Atlanta native and author Taylor Branch is best known for his landmark trilogy on the civil rights era, America in the King Years. The trilogy’s first book, Parting the Waters: America in the King Years, 1954–63, won the Pulitzer Prize in 1989. He returned to civil rights history in his latest book, The King Years: Historic Moments in the Civil Rights Movement (2013).
A national figure in education, theology, and ethics, the Rev. Dr. Robert M. Franklin Jr. is president emeritus of Morehouse College and author of books on moral leadership.
Composer, musician, educator, and pastor Dwight Andrews is professor of music theory and African American Music at Emory University and senior pastor of Atlanta’s First Congregational Church.

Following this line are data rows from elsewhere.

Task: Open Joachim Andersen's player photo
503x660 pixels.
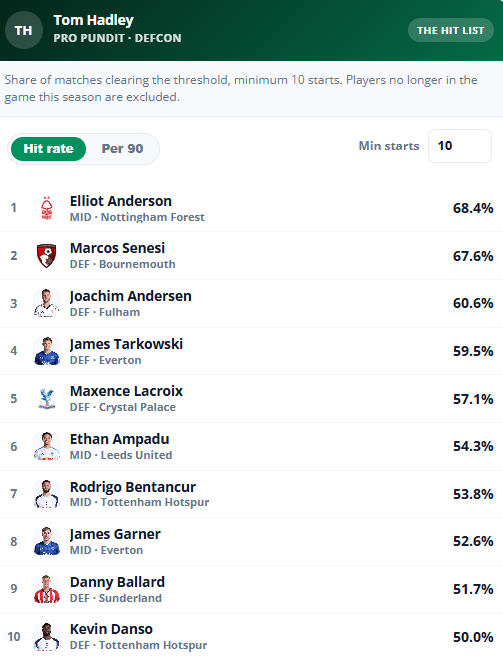Action: [47, 303]
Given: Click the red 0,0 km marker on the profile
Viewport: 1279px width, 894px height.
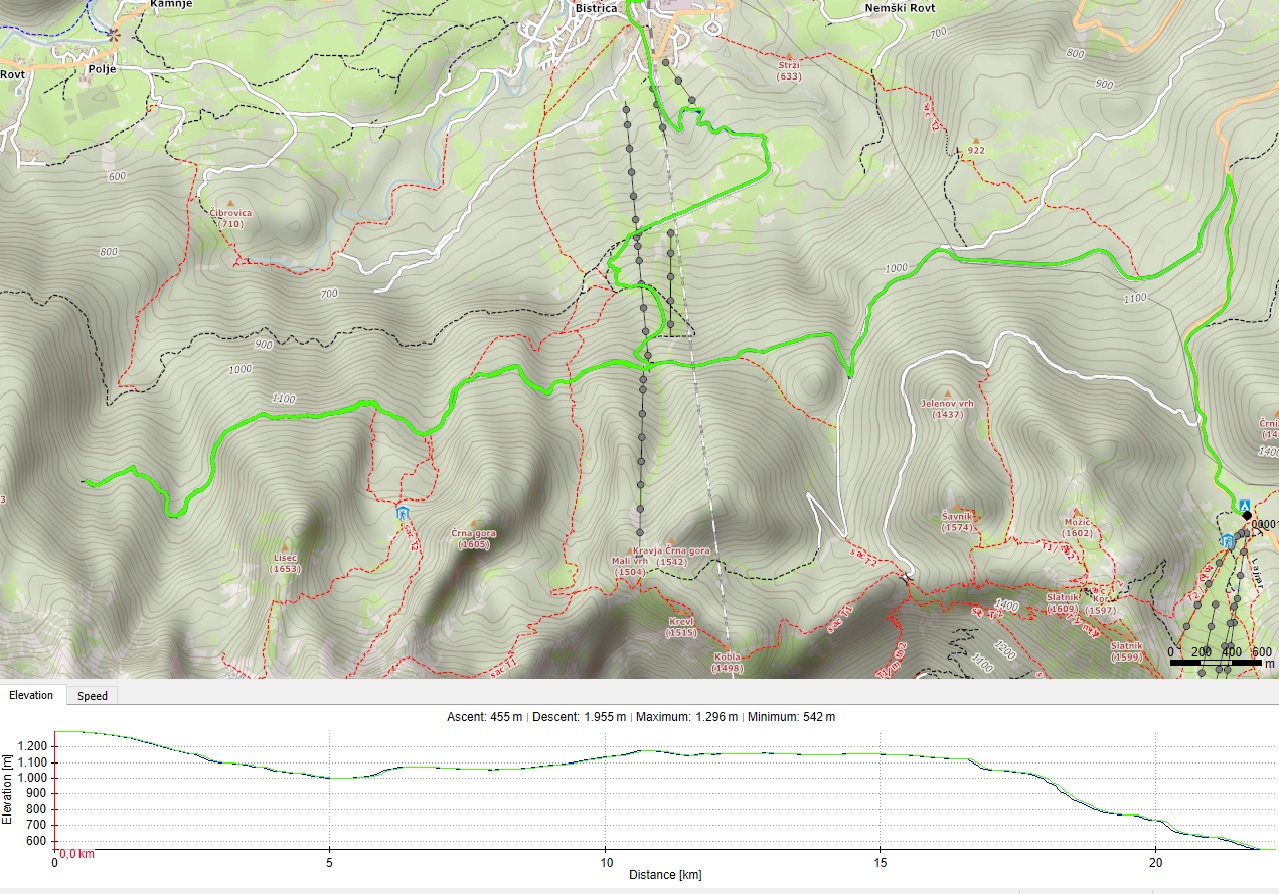Looking at the screenshot, I should tap(77, 854).
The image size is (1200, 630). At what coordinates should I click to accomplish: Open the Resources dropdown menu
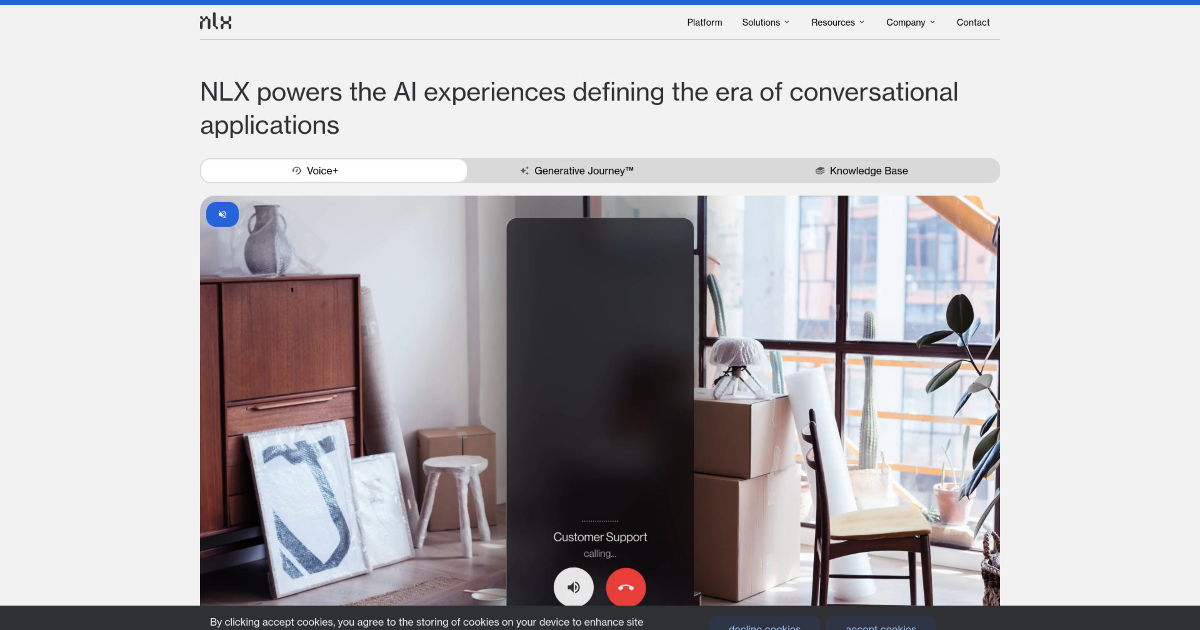click(838, 22)
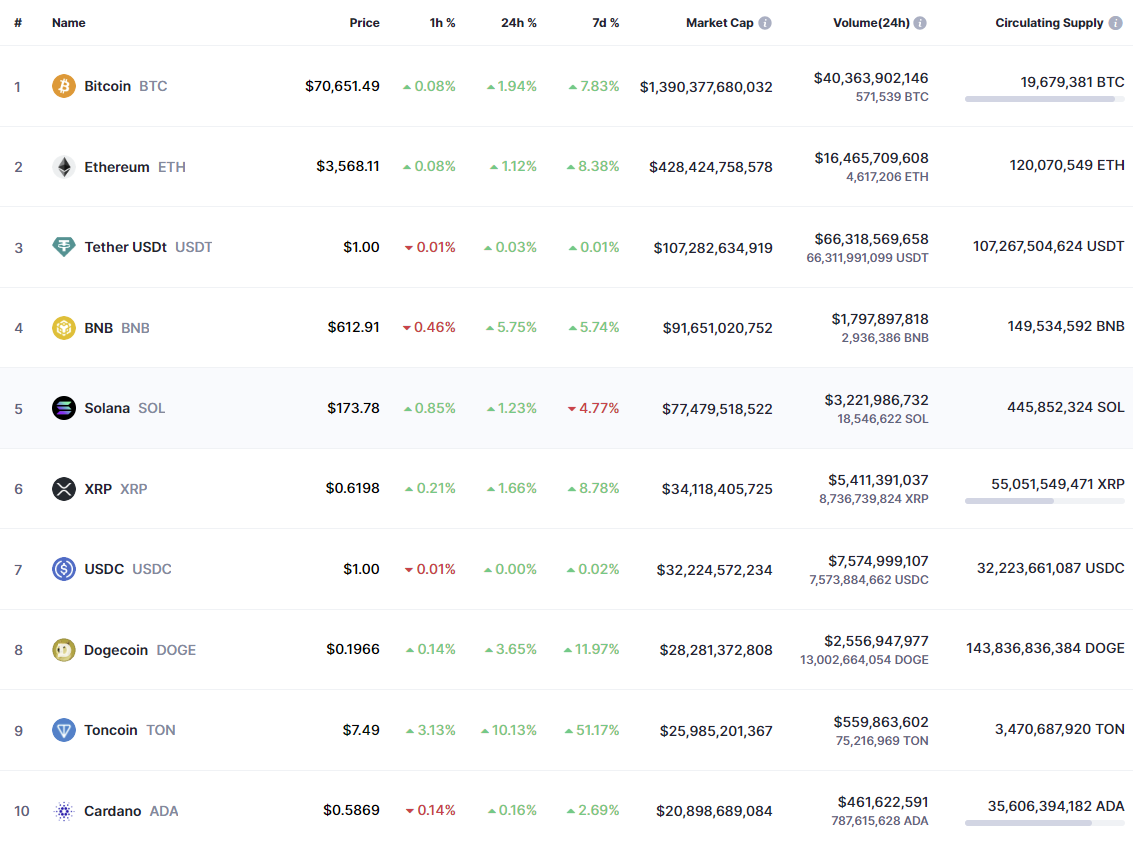
Task: Click the Dogecoin logo icon
Action: [64, 650]
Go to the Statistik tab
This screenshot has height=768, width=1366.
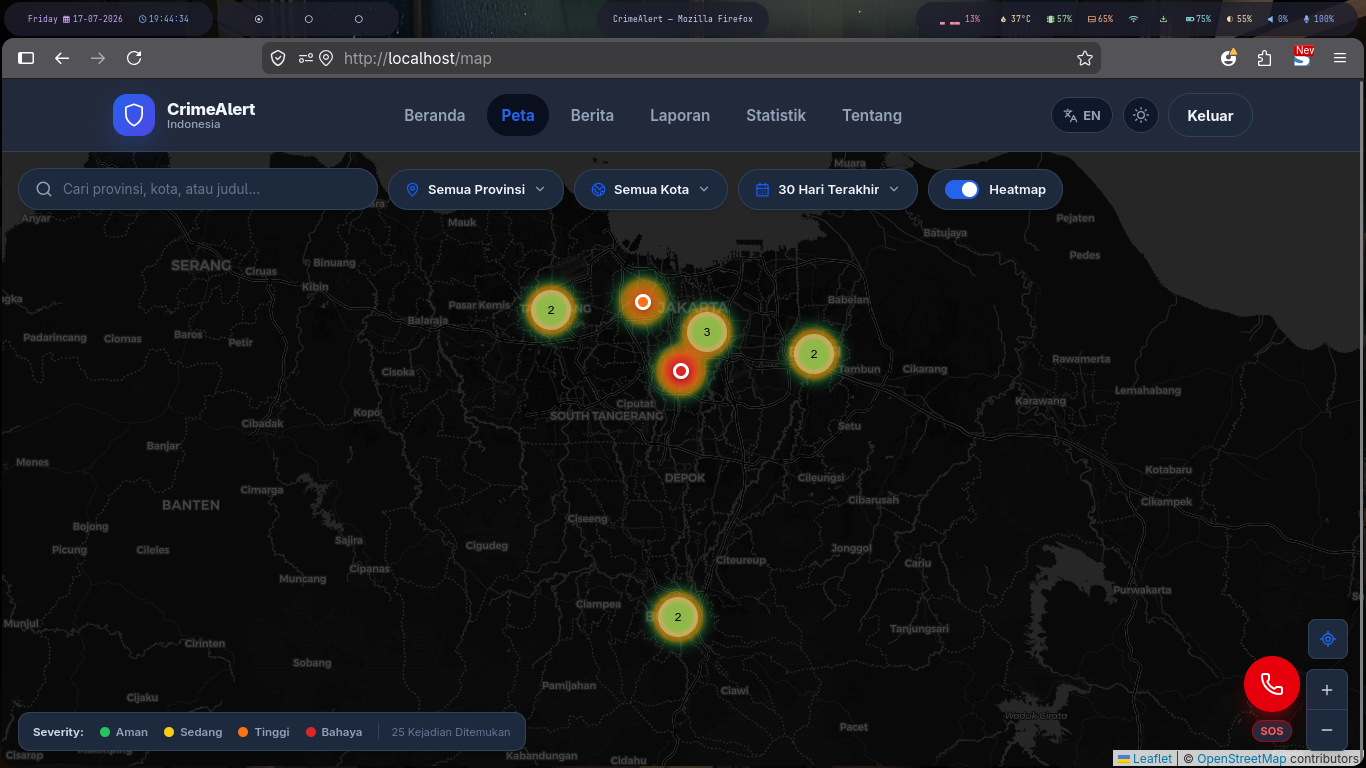coord(776,115)
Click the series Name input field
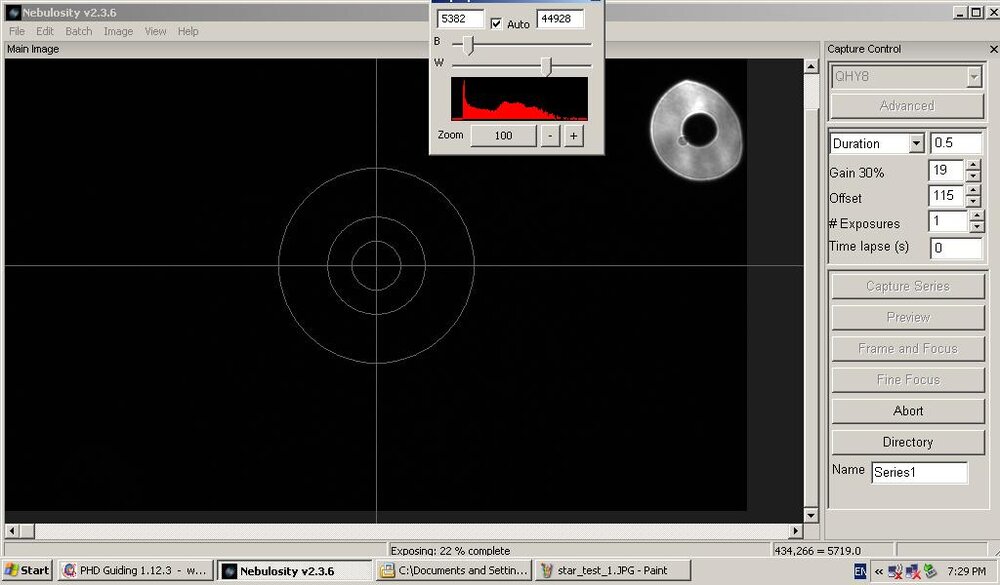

Andrews served as music director for Broadway productions of August Wilson’s plays, including Ma Rainey’s Black Bottom and Fences. He is artistic director of the Atlanta Music Festival.
Steven Darsey, music director for the Atlanta Music Festival, is founding artistic director of Meridian Herald, for which he conducts the professional Meridian Chorale. He has prepared choruses for Sir David Willcocks and Robert Shaw, and his many compositions include an oratorio setting of Georgia poet Sidney Lanier’s “The Marshes of Glynn.” Meridian Herald was awarded the Georgia Governor’s Award for the Arts and Humanities.
Dwight Andrews explains the mission of the festival:
“The violence in our streets and the assaults on and within our communities again confirm what many of us already know: we have not come as far as we had hoped as one nation under God, indivisible, with liberty and justice for all. The Atlanta Music Festival seeks to offer a way out of no way, a way forward. Art translates, art transcends and art transforms. An African proverb says the spirit will not descend without a song. In the moans of our ancestors, the groans and even the shouts, we hear them translating their experiences of slavery and oppression into song. We hear the power of those songs, which became the blues and the spirituals and our symphonies.
“Art transcends. Our hearing is much more fluid than the rest of our experience. We live in segregated communities yet hear across those borders. We hear each other’s music and we embrace it. Art transcends boundaries that we put in each other’s way. Our hearing reminds us that art does not limit itself to time and space, race or place.
“Most importantly, art can transform and change our understanding, not only of ourselves but especially of one another. Art can make fear into faith, doubt into hope, longing into gaining.
“Alexis de Tocqueville famously reminds us that America is great because she is good. If America ceases to be good, America will cease to be great. May this majestic thought not be corrupted by the exigencies of the moment but serve as an invitation to be good, to do good and to love the good that is in all of us.”